Although all parties and both the Irish and British governments agree there should be no “hard” border, there is no agreement on how, or even whether, this can be ensured under the current constitutional arrangements. One means of avoiding a hard border, therefore, is for Northern Ireland to remain in the EU with some form of ill-defined “special status,” while juridically remaining part of the UK. Another is for Ireland to leave the EU. This is the context of the sudden demands for Irish unification within the EU.
Provision for eventual Irish unity was included in the Good Friday Agreement in order to bring the bourgeois nationalists of Sinn Fein into the British government of Northern Ireland. A referendum can be called should a majority in both North and South appear to be in favour. However, until last year nobody, least of all Sinn Fein or the government of the republic, viewed unification as anything other than a distant prospect.
All this changed with the Brexit vote.
Unlike England and Wales, Northern Ireland voted to remain in the EU by 56 to 44 percent, despite the largest party, the hard-right Democratic Unionist Party (DUP), campaigning to leave. The result led to the collapse of the Northern Ireland power-sharing Executive and Assembly through which the DUP and Sinn Fein had jointly ruled for the preceding 10 years. Using the pretext of a long running energy scandal, Sinn Fein’s Martin McGuiness resigned, shortly before his death in March, and the party refused to nominate a successor.
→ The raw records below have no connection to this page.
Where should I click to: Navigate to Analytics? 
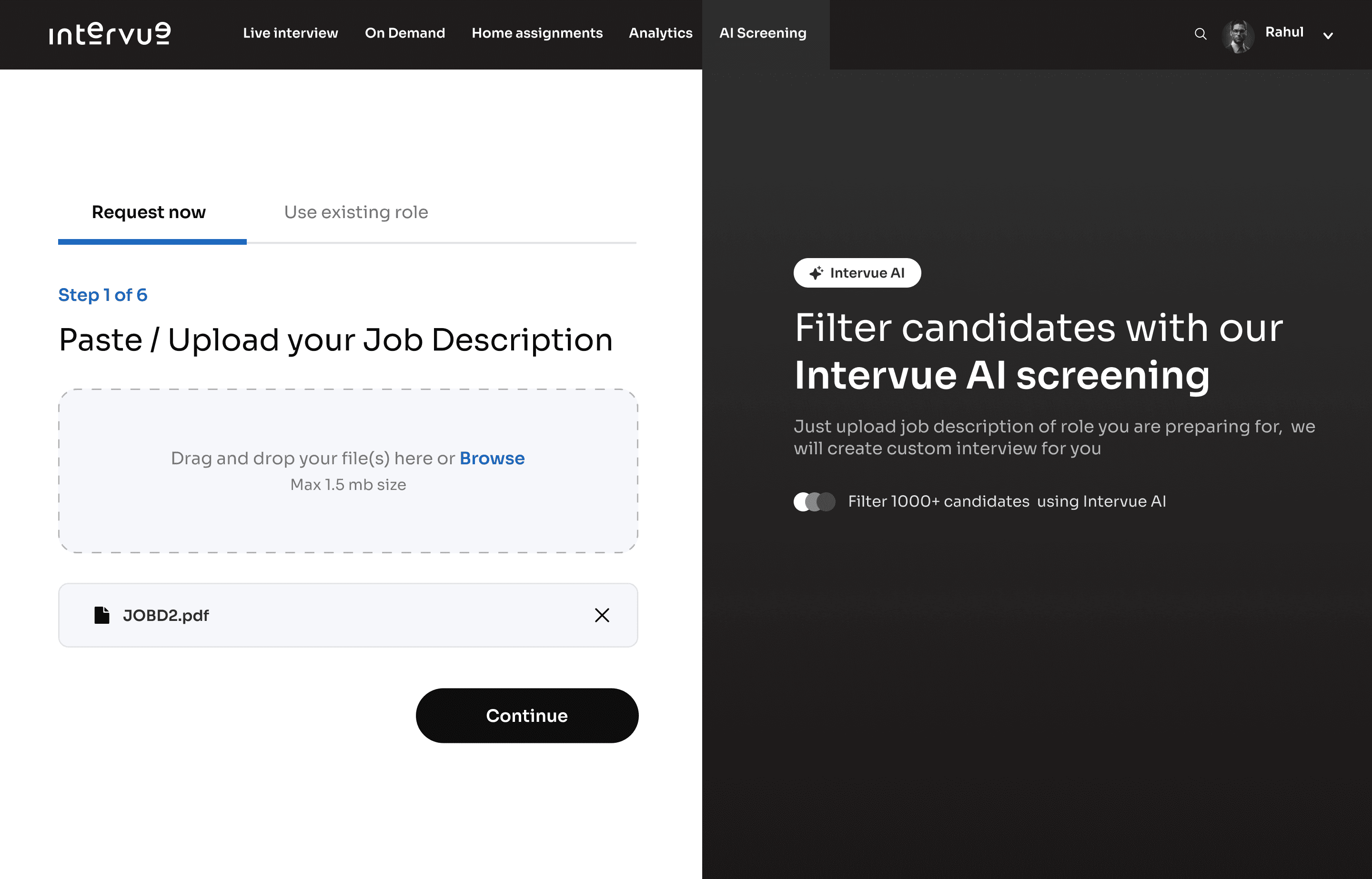coord(660,33)
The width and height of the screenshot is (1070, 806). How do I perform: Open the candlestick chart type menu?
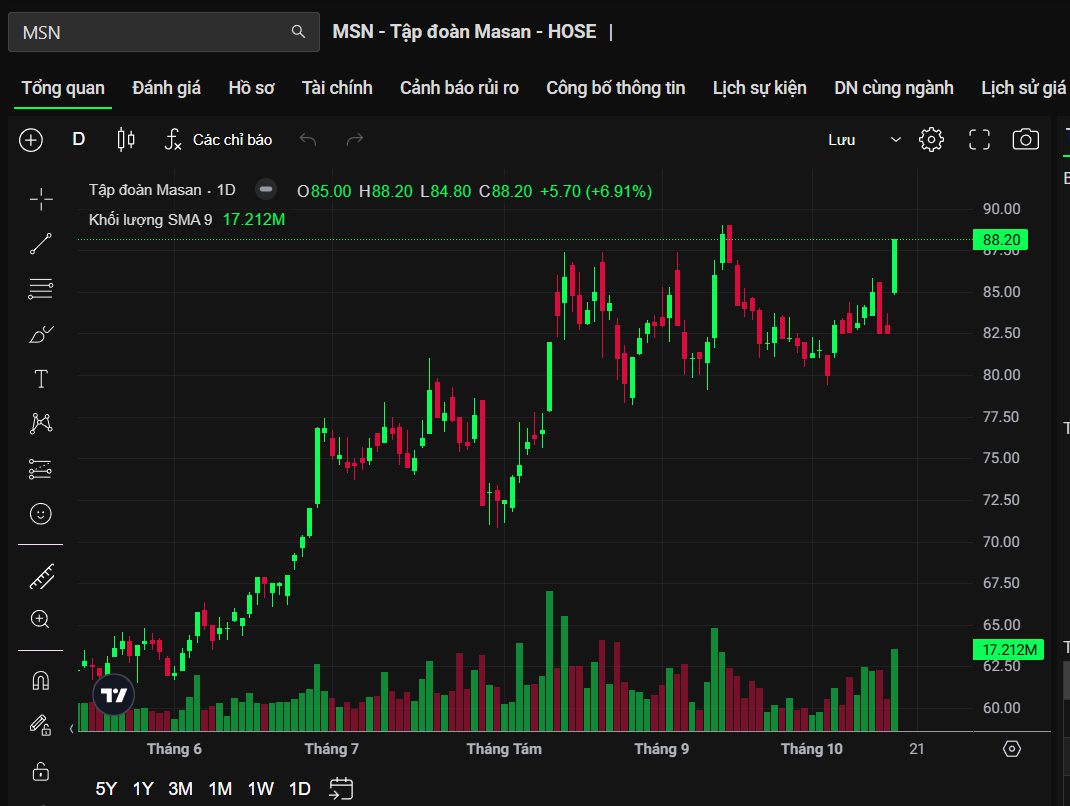click(126, 140)
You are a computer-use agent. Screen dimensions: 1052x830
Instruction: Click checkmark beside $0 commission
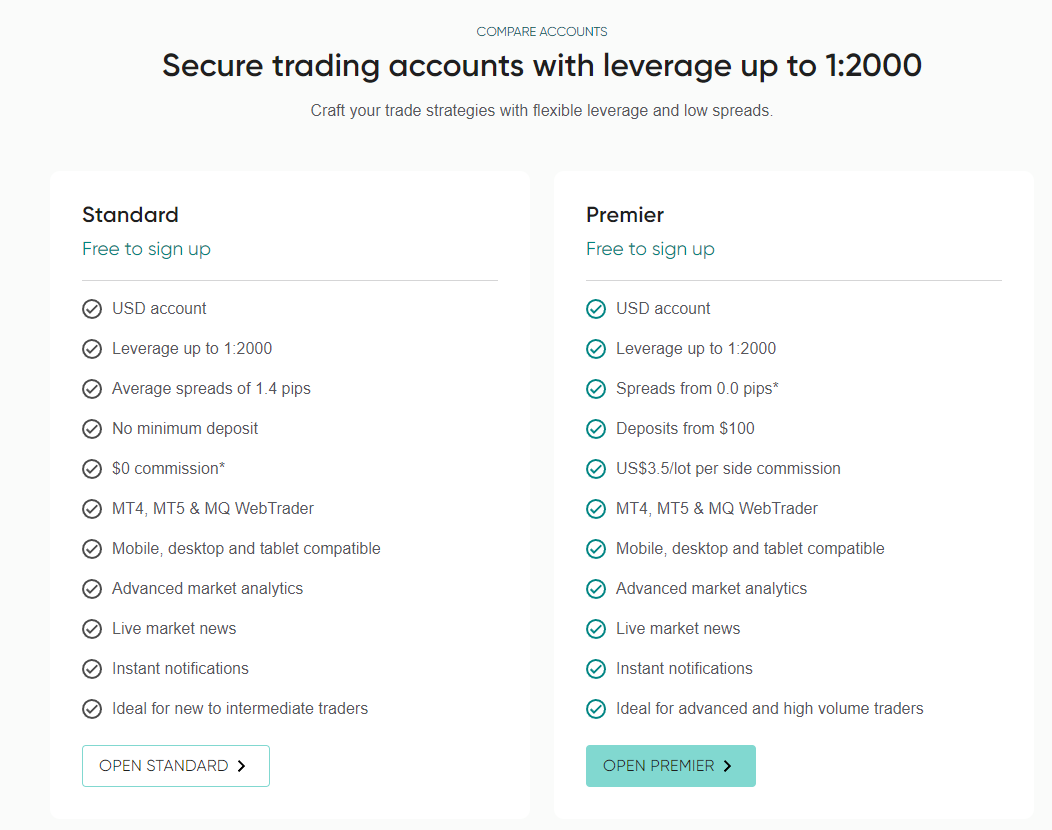tap(92, 469)
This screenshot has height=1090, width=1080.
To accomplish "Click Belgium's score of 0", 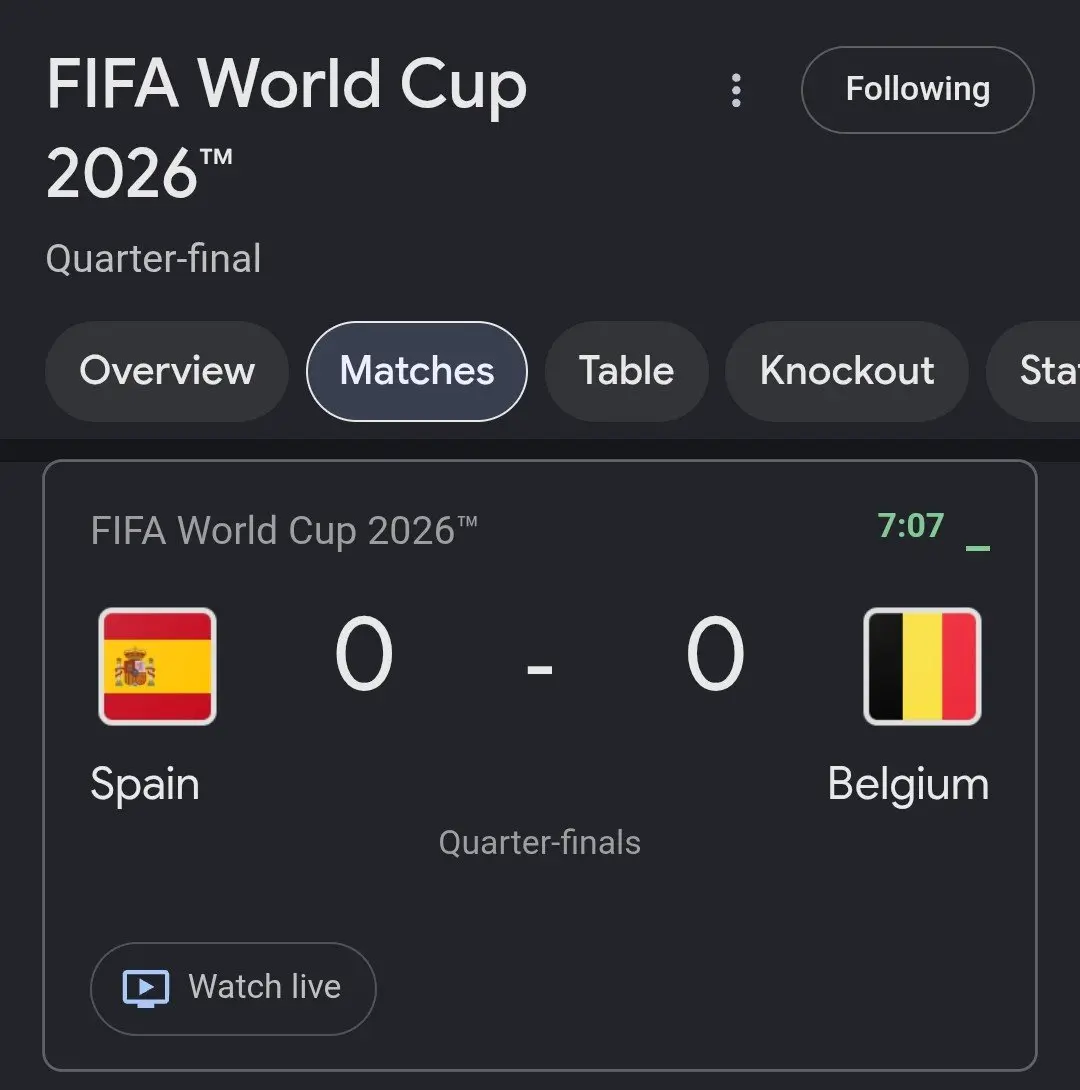I will (x=715, y=653).
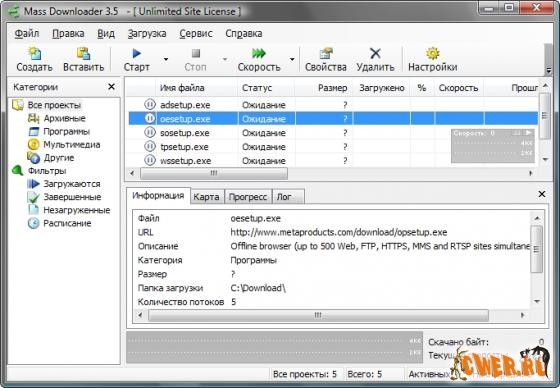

The resulting elections saw the pro-British unionist parties lose their overall majority for the first time since Ireland was partitioned in 1921.
Talks to revive power sharing have been going in circles ever since. Sinn Fein is considered to have “parked” the Assembly, preferring a renewed push towards “special status” within the EU and eventual unification. Northern Ireland Secretary of State James Brokenshire has been forced to repeatedly push back the deadline before which a new agreement on reviving the Northern Ireland government must be reached, while taking over responsibility for state spending, including a new round of education cuts. The latest deadline is June 29, three weeks after the snap June 8 British general election.
Unification has also become a subject for intense discussion among the Irish political establishment. The Irish parliament is due to release a 1,200-page report, entitled “Brexit and the future of Ireland,” next week. This is the first official report in the history of the republic to set out a road to unification.
The report mulls over the economic impact of Brexit to Irish-based capital, considers the constitutional and legal basis for a new referendum, what might be the transitional governing arrangements, whether Northern Ireland should be independent to a degree, for example, as a region of a federal Irish state. The report also explores whether the British government would pick up the bill of current state spending and the public sector deficit.
Among the questions considered is the prospect of terrorism from loyalist supporters of Northern Ireland remaining in the UK. A submission from the Pat Finucane Centre, a human rights group, notes, “Loyalists have always attacked a soft target—the Catholic civilian population. They do not need huge amounts of high-quality modern weaponry to do so.”
The submission goes on to recall the high level of collusion between British military and intelligence forces and loyalist paramilitaries during 30 years of the “Troubles” following the deployment of British troops to Northern Ireland in 1969.